Supplied records START

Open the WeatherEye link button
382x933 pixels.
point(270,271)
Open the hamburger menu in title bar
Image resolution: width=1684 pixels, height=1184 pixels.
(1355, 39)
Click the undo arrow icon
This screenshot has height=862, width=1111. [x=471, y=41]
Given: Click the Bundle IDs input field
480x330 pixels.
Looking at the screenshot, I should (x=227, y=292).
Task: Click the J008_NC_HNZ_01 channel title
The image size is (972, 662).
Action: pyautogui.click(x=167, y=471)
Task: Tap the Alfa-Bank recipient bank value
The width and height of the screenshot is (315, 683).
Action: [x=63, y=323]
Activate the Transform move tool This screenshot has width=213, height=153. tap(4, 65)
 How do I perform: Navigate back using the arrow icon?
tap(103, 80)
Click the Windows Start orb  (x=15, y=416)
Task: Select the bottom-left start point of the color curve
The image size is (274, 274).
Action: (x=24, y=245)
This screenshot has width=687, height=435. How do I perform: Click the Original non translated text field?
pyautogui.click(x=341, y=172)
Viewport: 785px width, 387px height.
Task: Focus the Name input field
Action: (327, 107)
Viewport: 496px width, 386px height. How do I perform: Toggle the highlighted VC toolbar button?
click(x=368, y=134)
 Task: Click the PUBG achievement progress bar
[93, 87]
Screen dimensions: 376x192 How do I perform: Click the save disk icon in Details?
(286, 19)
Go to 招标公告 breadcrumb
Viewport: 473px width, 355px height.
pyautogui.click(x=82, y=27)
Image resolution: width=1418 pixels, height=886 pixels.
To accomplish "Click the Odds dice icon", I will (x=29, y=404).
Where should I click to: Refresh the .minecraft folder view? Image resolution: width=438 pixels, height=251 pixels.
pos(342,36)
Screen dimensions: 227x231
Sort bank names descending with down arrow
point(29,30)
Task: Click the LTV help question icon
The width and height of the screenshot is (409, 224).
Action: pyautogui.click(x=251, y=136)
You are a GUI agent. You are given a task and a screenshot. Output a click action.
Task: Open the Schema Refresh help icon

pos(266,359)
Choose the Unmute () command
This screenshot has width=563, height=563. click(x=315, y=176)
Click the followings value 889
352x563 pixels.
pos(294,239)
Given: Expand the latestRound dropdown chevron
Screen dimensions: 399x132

Supplied records END

● Problem: Output all of the entries without altering a single word.

● Exercise result:
Open the WeatherEye link button
382x933 pixels.
point(270,271)
Open the hamburger menu in title bar
Image resolution: width=1684 pixels, height=1184 pixels.
(1355, 39)
Click the undo arrow icon
This screenshot has height=862, width=1111. [x=471, y=41]
Given: Click the Bundle IDs input field
480x330 pixels.
Looking at the screenshot, I should (x=227, y=292).
Task: Click the J008_NC_HNZ_01 channel title
The image size is (972, 662).
Action: pyautogui.click(x=167, y=471)
Task: Tap the Alfa-Bank recipient bank value
The width and height of the screenshot is (315, 683).
Action: [x=63, y=323]
Activate the Transform move tool This screenshot has width=213, height=153. tap(4, 65)
 How do I perform: Navigate back using the arrow icon?
tap(103, 80)
Click the Windows Start orb  (x=15, y=416)
Task: Select the bottom-left start point of the color curve
The image size is (274, 274).
Action: (x=24, y=245)
This screenshot has width=687, height=435. How do I perform: Click the Original non translated text field?
pyautogui.click(x=341, y=172)
Viewport: 785px width, 387px height.
Task: Focus the Name input field
Action: (327, 107)
Viewport: 496px width, 386px height. How do I perform: Toggle the highlighted VC toolbar button?
click(x=368, y=134)
 Task: Click the PUBG achievement progress bar
[93, 87]
Screen dimensions: 376x192 How do I perform: Click the save disk icon in Details?
(286, 19)
Go to 招标公告 breadcrumb
Viewport: 473px width, 355px height.
pyautogui.click(x=82, y=27)
Image resolution: width=1418 pixels, height=886 pixels.
To accomplish "Click the Odds dice icon", I will (x=29, y=404).
Where should I click to: Refresh the .minecraft folder view? Image resolution: width=438 pixels, height=251 pixels.
pos(342,36)
Screen dimensions: 227x231
Sort bank names descending with down arrow
point(29,30)
Task: Click the LTV help question icon
The width and height of the screenshot is (409, 224).
Action: pyautogui.click(x=251, y=136)
You are a GUI agent. You are given a task and a screenshot. Output a click action.
Task: Open the Schema Refresh help icon

pos(266,359)
Choose the Unmute () command
This screenshot has width=563, height=563. click(x=315, y=176)
Click the followings value 889
352x563 pixels.
pos(294,239)
Given: Expand the latestRound dropdown chevron
Screen dimensions: 399x132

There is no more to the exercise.